​Conservation : Le rhinocéros noir signe son grand retour dans le parc national de Matusadona au Zimbabwe

Dix-sept rhinocéros noirs, une espèce en danger critique d’extinction, ont été réintroduits avec succès dans le parc national de Matusadona. Ce retour historique marque une étape majeure pour la conservation de la biodiversité au Zimbabwe, trente ans après. L’information a été rendue publique ce mercredi 3 juin 2026 par African Parks.

​Cette réintroduction consacre le retour d’une espèce emblématique qui dominait autrefois ce paysage. Avant l’essor du braconnage de masse à la fin des années 1980 et au début des années 1990, la région de Sebungwe, avec Matusadona en son centre, abritait la plus grande population contiguë de rhinocéros noirs du pays.
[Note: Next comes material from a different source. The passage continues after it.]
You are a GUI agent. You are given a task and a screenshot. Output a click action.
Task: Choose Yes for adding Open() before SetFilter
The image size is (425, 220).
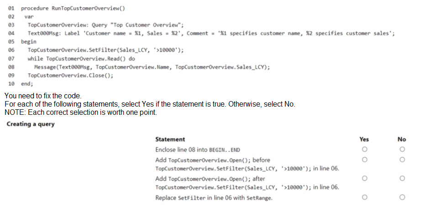click(364, 160)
Face à la violence de cette crise, l’Autorité de gestion des parcs et de la faune sauvage du Zimbabwe (ZimParks) avait pris la décision d’évacuer les derniers survivants des zones à haut risque pour les relocaliser dans des sanctuaires plus sûrs à travers le pays.
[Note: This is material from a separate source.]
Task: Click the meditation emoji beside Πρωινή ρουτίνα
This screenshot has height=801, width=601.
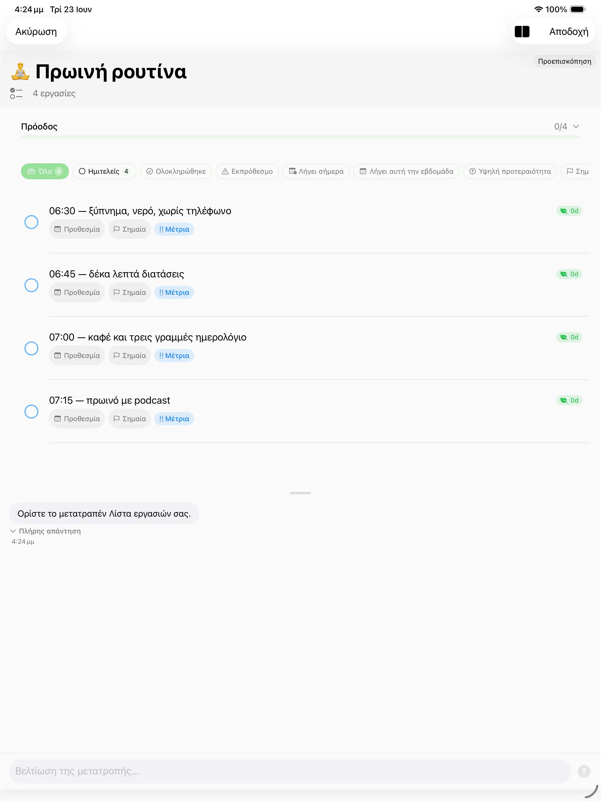Action: click(20, 71)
​Un retour chargé d’émotion

​Pour les acteurs de l’époque, ce transfert est un accomplissement inespéré. ​« J’étais ici dans les années 1990, lorsque nous les avons perdus. J’ai participé à la capture des derniers survivants ; nous les avons transportés par avion en lieu sûr, sans savoir si l’espèce reviendrait un jour », se souvient avec émotion Michael Pelham, directeur du parc national de Matusadona. « Matusadona est indissociable du rhinocéros noir. En parcourant ces paysages ces derniers temps, j’ai ressenti avec force l’absence de cette icône. » A-t-il ajouté.

​Cette opération d’envergure s’inscrit directement dans la stratégie nationale du Zimbabwe pour le rhinocéros. L’objectif est d’établir une population fondatrice capable de contribuer, au cours des quinze prochaines années, à la constitution d’une nouvelle métapopulation à l’échelle nationale.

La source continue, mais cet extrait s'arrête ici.